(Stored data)
########

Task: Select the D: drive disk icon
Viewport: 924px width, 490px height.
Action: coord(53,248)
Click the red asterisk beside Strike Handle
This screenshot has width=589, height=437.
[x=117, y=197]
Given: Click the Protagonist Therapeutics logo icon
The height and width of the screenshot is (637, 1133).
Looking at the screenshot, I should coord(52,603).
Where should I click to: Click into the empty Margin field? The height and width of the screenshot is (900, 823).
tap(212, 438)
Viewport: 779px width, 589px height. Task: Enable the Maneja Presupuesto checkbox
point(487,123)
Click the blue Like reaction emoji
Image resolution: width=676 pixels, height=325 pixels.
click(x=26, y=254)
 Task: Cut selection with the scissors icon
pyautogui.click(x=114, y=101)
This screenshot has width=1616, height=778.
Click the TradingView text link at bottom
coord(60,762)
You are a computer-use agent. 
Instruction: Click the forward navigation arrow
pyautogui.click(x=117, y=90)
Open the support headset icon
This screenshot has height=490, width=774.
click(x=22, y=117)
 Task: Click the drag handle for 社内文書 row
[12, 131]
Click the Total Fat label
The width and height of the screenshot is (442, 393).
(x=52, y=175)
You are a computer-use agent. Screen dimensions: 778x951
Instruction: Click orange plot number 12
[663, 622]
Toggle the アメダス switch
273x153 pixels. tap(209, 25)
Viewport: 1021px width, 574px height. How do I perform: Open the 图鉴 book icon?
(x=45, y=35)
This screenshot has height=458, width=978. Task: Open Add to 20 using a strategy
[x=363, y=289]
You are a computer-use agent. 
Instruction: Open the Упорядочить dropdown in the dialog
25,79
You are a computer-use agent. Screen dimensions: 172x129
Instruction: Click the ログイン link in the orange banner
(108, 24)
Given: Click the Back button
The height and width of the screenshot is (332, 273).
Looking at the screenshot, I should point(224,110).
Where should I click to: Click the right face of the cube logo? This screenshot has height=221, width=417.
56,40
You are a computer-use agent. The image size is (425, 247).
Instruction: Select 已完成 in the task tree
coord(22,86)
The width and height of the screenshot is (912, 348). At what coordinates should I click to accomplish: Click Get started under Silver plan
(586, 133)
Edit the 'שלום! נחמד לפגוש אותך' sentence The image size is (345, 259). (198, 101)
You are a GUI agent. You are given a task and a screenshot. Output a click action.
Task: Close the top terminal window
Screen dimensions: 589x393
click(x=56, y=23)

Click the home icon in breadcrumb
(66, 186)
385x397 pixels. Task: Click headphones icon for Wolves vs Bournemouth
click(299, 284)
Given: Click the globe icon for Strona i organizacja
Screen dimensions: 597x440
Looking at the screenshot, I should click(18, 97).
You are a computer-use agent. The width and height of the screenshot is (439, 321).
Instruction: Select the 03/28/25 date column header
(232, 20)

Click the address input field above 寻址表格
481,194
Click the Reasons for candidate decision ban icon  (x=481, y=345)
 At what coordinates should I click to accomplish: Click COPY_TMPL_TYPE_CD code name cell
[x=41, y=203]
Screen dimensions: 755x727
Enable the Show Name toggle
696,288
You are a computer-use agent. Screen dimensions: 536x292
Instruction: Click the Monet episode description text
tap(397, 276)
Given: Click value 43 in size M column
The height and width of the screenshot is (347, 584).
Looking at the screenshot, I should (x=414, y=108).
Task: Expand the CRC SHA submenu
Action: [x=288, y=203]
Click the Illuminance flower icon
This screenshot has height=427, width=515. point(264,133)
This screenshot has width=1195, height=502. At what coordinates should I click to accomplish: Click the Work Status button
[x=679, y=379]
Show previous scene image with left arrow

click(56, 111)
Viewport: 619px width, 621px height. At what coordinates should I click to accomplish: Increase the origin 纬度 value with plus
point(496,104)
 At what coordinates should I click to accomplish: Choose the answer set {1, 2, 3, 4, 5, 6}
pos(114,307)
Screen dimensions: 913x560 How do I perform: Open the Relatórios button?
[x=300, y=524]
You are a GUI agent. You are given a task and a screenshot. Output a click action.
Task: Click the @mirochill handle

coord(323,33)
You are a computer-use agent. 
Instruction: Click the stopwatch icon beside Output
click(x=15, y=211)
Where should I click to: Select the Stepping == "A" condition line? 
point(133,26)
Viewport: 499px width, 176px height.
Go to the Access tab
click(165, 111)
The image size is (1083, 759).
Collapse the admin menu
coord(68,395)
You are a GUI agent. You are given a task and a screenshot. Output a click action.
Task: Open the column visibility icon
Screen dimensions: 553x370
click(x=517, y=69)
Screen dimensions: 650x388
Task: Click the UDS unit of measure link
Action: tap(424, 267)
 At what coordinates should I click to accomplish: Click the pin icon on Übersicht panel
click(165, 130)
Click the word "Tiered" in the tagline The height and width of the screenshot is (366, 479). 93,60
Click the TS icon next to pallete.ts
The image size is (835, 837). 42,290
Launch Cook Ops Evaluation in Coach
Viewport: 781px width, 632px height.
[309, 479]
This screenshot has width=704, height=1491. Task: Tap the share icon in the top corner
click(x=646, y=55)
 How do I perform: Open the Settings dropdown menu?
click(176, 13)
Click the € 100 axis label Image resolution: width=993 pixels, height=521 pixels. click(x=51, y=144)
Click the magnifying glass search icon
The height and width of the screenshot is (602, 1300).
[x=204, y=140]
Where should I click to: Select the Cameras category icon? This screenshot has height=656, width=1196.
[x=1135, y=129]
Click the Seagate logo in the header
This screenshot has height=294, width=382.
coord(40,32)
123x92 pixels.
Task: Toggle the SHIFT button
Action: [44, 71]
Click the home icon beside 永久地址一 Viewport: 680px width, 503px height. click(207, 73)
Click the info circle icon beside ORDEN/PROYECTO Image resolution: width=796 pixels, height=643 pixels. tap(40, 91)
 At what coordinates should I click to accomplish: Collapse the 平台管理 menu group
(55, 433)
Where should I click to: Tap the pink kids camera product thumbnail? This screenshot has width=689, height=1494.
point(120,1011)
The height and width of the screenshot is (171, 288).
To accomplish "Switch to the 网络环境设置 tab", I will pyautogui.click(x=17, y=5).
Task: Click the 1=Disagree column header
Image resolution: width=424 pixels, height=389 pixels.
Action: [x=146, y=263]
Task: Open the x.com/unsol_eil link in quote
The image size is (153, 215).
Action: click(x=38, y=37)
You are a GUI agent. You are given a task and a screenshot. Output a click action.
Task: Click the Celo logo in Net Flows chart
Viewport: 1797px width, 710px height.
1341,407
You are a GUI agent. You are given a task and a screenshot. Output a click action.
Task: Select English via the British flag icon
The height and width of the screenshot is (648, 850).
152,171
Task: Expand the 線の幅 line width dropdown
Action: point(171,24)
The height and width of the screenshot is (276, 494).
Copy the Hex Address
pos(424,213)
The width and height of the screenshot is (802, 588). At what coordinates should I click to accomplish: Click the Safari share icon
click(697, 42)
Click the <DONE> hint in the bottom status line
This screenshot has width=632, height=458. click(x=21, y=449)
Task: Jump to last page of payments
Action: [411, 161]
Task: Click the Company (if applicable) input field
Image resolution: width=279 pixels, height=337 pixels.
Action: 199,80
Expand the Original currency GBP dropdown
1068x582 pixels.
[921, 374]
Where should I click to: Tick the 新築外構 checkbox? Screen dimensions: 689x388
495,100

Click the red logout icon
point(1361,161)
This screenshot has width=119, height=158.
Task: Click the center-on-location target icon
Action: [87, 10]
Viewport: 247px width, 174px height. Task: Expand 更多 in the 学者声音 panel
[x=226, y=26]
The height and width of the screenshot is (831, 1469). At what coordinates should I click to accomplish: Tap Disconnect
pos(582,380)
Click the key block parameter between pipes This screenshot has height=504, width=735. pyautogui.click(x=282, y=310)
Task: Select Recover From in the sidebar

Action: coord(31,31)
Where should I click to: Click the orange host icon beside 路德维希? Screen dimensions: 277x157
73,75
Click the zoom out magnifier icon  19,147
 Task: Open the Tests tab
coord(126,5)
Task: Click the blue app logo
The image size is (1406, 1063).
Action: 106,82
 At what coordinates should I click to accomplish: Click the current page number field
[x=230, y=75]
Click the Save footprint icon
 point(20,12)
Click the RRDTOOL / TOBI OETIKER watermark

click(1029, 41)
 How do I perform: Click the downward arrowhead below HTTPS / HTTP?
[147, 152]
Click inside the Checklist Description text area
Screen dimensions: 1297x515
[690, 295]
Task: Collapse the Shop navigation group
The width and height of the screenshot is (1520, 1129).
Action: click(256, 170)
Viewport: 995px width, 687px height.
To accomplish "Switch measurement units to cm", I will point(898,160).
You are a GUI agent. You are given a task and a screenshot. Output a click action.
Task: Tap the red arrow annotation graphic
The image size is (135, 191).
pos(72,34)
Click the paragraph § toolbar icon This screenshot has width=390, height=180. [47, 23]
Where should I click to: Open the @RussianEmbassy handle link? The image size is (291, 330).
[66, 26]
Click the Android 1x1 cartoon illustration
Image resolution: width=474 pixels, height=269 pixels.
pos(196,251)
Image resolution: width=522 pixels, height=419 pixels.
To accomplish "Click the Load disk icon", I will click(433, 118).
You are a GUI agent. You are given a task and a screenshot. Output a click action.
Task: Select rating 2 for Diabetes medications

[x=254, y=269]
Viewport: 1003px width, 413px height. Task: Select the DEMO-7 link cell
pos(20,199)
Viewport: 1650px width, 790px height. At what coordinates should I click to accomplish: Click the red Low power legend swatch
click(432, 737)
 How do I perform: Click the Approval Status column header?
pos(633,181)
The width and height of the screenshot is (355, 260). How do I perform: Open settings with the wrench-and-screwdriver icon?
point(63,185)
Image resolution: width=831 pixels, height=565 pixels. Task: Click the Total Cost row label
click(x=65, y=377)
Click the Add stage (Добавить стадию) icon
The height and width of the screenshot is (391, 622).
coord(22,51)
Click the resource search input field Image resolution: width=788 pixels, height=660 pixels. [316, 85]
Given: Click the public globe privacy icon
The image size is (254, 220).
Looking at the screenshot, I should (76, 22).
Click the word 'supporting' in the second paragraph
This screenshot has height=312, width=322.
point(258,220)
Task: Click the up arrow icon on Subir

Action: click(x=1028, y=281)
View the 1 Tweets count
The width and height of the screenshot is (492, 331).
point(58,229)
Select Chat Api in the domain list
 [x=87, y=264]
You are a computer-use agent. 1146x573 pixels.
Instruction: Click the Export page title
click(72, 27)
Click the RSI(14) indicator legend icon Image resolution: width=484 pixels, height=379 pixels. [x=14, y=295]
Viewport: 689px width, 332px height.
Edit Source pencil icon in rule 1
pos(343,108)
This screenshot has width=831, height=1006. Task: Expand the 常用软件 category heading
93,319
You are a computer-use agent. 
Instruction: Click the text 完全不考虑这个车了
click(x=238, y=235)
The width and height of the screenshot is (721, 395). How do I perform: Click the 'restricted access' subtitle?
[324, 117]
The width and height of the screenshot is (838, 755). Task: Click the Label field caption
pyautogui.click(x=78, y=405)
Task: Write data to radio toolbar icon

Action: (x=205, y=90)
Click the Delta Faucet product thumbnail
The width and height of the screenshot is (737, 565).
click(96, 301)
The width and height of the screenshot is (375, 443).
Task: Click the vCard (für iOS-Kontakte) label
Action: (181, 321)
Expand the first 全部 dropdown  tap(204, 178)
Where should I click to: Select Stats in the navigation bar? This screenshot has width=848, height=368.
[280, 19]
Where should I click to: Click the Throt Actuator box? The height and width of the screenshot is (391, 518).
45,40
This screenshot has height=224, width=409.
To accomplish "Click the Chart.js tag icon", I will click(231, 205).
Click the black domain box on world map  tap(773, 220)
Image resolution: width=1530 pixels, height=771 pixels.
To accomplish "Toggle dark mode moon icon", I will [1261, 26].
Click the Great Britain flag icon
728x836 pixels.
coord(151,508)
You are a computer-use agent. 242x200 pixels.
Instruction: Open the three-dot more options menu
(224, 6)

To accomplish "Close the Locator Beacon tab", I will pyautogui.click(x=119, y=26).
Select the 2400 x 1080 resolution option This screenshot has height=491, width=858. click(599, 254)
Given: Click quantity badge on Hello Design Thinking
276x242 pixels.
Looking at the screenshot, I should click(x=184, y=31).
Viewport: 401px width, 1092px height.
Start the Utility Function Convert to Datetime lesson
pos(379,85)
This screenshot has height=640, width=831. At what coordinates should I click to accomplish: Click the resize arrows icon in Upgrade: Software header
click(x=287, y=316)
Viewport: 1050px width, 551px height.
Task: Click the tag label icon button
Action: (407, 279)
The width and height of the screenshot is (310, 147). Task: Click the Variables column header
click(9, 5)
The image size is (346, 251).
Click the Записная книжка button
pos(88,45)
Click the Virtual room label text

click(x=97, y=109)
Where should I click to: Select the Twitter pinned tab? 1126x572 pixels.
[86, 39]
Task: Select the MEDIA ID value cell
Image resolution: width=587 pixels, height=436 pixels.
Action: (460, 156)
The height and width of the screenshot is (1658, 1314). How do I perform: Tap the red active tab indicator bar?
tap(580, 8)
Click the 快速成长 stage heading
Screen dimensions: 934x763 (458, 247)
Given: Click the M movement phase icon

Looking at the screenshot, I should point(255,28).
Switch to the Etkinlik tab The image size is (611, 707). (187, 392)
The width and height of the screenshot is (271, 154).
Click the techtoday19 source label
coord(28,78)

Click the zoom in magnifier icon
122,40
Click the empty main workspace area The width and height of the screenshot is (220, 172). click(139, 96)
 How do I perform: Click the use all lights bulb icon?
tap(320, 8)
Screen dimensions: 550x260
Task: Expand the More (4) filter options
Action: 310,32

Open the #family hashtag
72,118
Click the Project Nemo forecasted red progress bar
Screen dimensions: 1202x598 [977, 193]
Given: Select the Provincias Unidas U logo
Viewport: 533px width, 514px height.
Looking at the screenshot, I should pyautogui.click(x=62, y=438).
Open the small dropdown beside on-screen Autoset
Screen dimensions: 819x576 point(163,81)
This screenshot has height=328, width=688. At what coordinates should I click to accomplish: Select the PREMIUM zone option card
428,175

########

* Exercise
Which lines of the records above contain the word "computer"? Report each one in full.

* Reply to the task
You are a computer-use agent. 
You are a computer-use agent. Screen dimensions: 778x951
You are a computer-use agent. 
You are a computer-use agent. Screen dimensions: 172x129
You are a computer-use agent. The image size is (425, 247).
You are a computer-use agent. The width and height of the screenshot is (439, 321).
You are a computer-use agent. Screen dimensions: 536x292
You are a computer-use agent. 
You are a computer-use agent. 1146x573 pixels.
You are a computer-use agent. 
You are a computer-use agent. 242x200 pixels.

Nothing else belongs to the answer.